Materials and Methods: First, the compounds of JDTL were searched from public databases, and the "compound-target " network was constructed to predict the potential active components and targets. Subsequently, bioinformatics analysis was used to identify potential targets and signaling pathways, including PPI, GO pathways and KEGG pathways. Finally, the pharmacological effects and mechanisms of JDTL were verified by molecular docking and cell experiments.

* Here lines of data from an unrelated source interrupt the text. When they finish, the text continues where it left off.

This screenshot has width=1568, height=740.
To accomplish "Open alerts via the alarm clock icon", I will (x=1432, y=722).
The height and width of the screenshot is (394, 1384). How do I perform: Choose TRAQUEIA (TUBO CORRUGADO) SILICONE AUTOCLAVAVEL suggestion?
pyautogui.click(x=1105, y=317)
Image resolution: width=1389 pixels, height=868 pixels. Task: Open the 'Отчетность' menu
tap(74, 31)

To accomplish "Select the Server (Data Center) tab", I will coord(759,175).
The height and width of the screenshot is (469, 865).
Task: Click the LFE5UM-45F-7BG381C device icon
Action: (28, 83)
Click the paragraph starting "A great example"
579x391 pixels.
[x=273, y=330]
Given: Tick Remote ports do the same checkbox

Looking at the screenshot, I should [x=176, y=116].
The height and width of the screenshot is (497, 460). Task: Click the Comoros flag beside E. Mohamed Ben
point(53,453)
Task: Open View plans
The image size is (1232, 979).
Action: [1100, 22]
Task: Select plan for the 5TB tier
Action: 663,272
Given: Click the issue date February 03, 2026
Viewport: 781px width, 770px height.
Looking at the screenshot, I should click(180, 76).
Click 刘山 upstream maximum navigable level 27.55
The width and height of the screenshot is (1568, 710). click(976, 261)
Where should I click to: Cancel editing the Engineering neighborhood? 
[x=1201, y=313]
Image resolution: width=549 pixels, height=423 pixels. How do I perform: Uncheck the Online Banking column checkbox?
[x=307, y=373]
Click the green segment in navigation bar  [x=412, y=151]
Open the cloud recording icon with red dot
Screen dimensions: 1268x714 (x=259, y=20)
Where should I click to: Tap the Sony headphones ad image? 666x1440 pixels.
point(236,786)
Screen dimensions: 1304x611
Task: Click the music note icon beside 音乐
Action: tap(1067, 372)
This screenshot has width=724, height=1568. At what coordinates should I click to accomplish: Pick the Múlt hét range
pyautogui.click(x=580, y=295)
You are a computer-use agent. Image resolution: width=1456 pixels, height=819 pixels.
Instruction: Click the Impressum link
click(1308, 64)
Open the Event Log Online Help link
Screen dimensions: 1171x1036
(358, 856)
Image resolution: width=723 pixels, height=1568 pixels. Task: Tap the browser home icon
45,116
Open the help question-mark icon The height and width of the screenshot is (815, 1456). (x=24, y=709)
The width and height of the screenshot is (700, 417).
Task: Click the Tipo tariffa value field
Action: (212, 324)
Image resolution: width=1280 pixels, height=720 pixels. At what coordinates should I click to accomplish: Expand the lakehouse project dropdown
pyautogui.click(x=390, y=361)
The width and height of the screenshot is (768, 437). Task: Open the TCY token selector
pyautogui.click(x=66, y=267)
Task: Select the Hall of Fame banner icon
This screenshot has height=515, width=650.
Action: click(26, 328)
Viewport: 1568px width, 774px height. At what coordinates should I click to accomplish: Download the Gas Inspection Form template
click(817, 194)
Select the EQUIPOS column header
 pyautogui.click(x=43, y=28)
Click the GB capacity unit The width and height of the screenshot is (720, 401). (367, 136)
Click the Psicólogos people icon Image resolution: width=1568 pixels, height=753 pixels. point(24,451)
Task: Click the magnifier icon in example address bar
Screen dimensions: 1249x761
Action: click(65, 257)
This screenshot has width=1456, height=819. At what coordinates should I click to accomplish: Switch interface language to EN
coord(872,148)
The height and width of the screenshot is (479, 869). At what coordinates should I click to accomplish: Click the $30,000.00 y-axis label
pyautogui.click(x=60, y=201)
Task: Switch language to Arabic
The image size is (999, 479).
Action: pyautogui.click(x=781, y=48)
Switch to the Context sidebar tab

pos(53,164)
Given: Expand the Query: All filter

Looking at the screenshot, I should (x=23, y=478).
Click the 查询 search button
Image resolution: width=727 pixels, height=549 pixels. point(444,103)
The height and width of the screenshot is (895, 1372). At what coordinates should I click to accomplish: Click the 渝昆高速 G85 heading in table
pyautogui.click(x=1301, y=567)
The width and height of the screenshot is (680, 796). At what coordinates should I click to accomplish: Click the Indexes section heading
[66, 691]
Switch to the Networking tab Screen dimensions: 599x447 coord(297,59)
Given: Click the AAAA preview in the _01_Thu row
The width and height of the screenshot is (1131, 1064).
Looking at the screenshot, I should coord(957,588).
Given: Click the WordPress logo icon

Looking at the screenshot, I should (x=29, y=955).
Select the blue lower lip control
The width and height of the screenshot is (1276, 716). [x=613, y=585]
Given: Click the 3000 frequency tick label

Results: Analysis by GO and KEGG pathway enrichment revealed that these targets were associated with lipopolysaccharide, membrane microdomain, cytokine receptor binding, and JDTL could regulate the PI3K/Akt signaling pathway. Furthermore, we have proved that JDTL could improve the mRNA expression and protein expression of IRS1, AKT, and PI3K in the INS-1 cell and HepG2 cells.
Conclusion: The present study elucidated the active ingredients, potential targets, and molecular mechanism of JDTL in the treatment of T2DM, and revealed the characteristics of JDTL in multi-component, multi-target and multi-channel. It also provided an important scientific basis for new drug development and mechanism research of T2DM.